ACTIVITY> Reproduce, with no edits, the line that contains "Given: Click the word" and all the lines that follow it, ending with the last line of the records.

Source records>
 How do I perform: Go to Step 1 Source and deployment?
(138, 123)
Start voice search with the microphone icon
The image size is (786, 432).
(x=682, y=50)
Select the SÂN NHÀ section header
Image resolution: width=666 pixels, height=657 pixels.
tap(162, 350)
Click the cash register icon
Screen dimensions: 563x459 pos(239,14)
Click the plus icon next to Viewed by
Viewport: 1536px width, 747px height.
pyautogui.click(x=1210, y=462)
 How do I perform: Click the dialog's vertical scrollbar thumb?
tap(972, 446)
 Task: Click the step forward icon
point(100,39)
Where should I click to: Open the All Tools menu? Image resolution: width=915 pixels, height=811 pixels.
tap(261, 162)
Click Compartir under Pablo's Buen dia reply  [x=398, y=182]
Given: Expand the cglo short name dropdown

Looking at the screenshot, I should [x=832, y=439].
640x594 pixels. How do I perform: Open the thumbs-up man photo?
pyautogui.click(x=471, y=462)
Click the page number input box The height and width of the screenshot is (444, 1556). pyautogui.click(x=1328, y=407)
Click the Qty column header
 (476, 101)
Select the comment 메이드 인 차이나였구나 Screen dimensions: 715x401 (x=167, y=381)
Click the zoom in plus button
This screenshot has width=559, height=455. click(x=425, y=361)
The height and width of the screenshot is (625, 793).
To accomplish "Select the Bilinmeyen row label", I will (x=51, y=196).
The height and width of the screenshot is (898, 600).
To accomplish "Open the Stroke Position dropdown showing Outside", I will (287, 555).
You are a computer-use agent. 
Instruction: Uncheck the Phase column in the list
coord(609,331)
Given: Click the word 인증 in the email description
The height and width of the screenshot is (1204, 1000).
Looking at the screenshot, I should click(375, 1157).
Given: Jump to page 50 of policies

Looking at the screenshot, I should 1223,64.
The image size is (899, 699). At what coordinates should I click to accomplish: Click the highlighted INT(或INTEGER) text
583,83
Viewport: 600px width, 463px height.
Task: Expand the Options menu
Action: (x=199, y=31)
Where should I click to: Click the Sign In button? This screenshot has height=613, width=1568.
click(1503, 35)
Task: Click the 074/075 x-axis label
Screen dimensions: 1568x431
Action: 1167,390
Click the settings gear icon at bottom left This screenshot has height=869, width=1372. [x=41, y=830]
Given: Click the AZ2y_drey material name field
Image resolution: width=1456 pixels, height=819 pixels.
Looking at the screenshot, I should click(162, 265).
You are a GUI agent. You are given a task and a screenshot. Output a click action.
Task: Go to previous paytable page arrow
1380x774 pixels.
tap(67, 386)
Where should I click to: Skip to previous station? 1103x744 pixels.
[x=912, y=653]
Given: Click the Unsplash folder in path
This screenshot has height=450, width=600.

EXPECTED ANSWER>
Given: Click the word 인증 in the email description
The height and width of the screenshot is (1204, 1000).
Looking at the screenshot, I should click(375, 1157).
Given: Jump to page 50 of policies

Looking at the screenshot, I should 1223,64.
The image size is (899, 699). At what coordinates should I click to accomplish: Click the highlighted INT(或INTEGER) text
583,83
Viewport: 600px width, 463px height.
Task: Expand the Options menu
Action: (x=199, y=31)
Where should I click to: Click the Sign In button? This screenshot has height=613, width=1568.
click(1503, 35)
Task: Click the 074/075 x-axis label
Screen dimensions: 1568x431
Action: 1167,390
Click the settings gear icon at bottom left This screenshot has height=869, width=1372. [x=41, y=830]
Given: Click the AZ2y_drey material name field
Image resolution: width=1456 pixels, height=819 pixels.
Looking at the screenshot, I should click(162, 265).
You are a GUI agent. You are given a task and a screenshot. Output a click action.
Task: Go to previous paytable page arrow
1380x774 pixels.
tap(67, 386)
Where should I click to: Skip to previous station? 1103x744 pixels.
[x=912, y=653]
Given: Click the Unsplash folder in path
This screenshot has height=450, width=600.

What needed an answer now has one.